Background
In the 1990s when I first started using revision control, it was a major, major pain in the arse. Making a tarball snapshot of the project directory with a date-stamp was better! In 2005 when I started Sage, I didn't know any better, and didn't both with revision control for the first year. In 2006, Gonzalo Tornaria told me that things had improved, and got me to use Darcs. That lasted just over a year, when I switched Sage to use Mercurial. The switch was due to major headaches installing Darcs (a Haskell program), and Darcs hanging when our repo got too big and complicated.
We are fortunate that today many difficult problems and design decisions for revision control have been addressed through lots of work. Revision control is amazingly good now compared to what it was 15 years ago!
Some milestones: RCS, CVS, Subversion, Bitkeeper & Monotone, Darcs, Git/Mercurial/Bazaar
A reference: see the Mercurial guide.
Getting started with Mercurial
In sage we use "hg" = (Mercurial). Why?- Because I chose it in early 2007, when Darcs started sucking too much
- Distributed is the way to go these days. (Modern)
- Bazaar far too unstable in 2007, to put it mildly. Bazaar is by the people who made Ubuntu, and is much more stable today.
- GIT badly documented, too hard to setup, etc... back in 2007; again, git is much better today.
---> so Mercurial was the only reasonable choice then. It was just "good enough" at the time that we could survive. Hence Mercurial.
Mercurial comes with Sage, and you can use it like so:
- "sage -hg"
- sage: install_scripts command
- sage: hg_sage.[tab]
- Or Install: easy to install standalone on OS X, Linux, and Windows.
- You can do "$ sudo easy_install mercurial" to install systemwide the latest version into your default system wide Python. It will probably appear in /usr/local/bin/hg
Documentation for hg:
- http://mercurial.selenic.com/
- http://hgbook.red-bean.com/
- http://mercurial.selenic.com/learn/
- http://hginit.com/
Project Hosting
If you create your own HG projects, you can easily host them on Google Code (and also http://bitbucket.org/).
I'm doing this a lot lately with smaller projects, including:
- Purple Sage
- Sage Notebook
- Other systems. Google code only does HG and Subversion.
But there are also similar hosting services for git and bazaar:
- github -- free hosting for git projects
- Bazaar's Launchpad
- Sourceforge: The first major free hosting site I heard of is sourceforge.net, which offers hosting for all sorts of repos, including mercurial. It is more general, but not as "clean and focused" in abilities as the above, e.g., their mailing lists are often plagued by spam, and I seem to recall a lot of banner ads.

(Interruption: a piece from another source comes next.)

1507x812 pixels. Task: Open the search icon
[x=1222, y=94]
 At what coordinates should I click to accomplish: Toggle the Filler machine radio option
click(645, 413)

These hosting services are a very popular and fairly new thing (but not too new); all but sourceforge became popular well after I started Sage. They provide much, much more than just what the revision control systems do; they are more than just a place to host your code repository. They all provide:
- code hosting (of course)
- bug tracking
- code review
- mailing lists, wiki's, etc.
Sage isn't hosted on one of these probably because they are so new, and Sage is older. This may change. Also, Sage is really, really big (Google code has a 2GB limit).
Main point: if you want to start a small project with a small number of other people -- example, writing a research paper and some corresponding code -- you can in seconds easily get the full suite of hosting, bug tracking, code review, etc., totally for free, backed up, high quality, etc. Obviously, you are trusting your data to either Google, Github, or Canonical, but you can easily backup most of it (e.g., the repos, mailing lists).
They want you to use them: "431,000 people hosting over 1,330,000 git repositories" (from github)
Story: In 2006, when I came to UW, Randy Leveque (a professor in applied math) found out about me running the Sage project, and wanted to know how to get Mercurial, Wiki's, trac, etc., setup, so that he could organize his software development project(s). I explained some basics, and I think he and his students setup various project infrastructure, and ran into assorted troubles. Today, I would just say "http://code.google.com" (or github, etc.) and be done with it! And Randy would be up and running with more tools than before in a matter of minutes.
Command line mercurial
The main point of the rest of this lecture will be about how to use Mercurial. It's very hard to beat the official Mercurial Quickstart, which we'll just go over together in class:
See the Mercurial Quickstart.
- Make a directory in your computer be under revision control
- Setup your .hgrc file, if you haven't already.
- Try cloning a remote repository, e.g., purple sage
- Try committing a change that spans multiple files, so you can see that all the changes are together. Then view the commit via "hg serve -p 8200".
WARNING: on OS X with the sage-included hg, this "hg serve" crashed for me with "Trace/BPT trap" when I visited http://localhost:8200. I opened trac ticket 10171.
So I did "sudo easy_install mercurial" to get a new version systemwide, and now this works for me: "/usr/local/bin/hg serve -p 8200"
A future blog post may cover more advanced HG topics, including branching, cloning, queues, and bundles.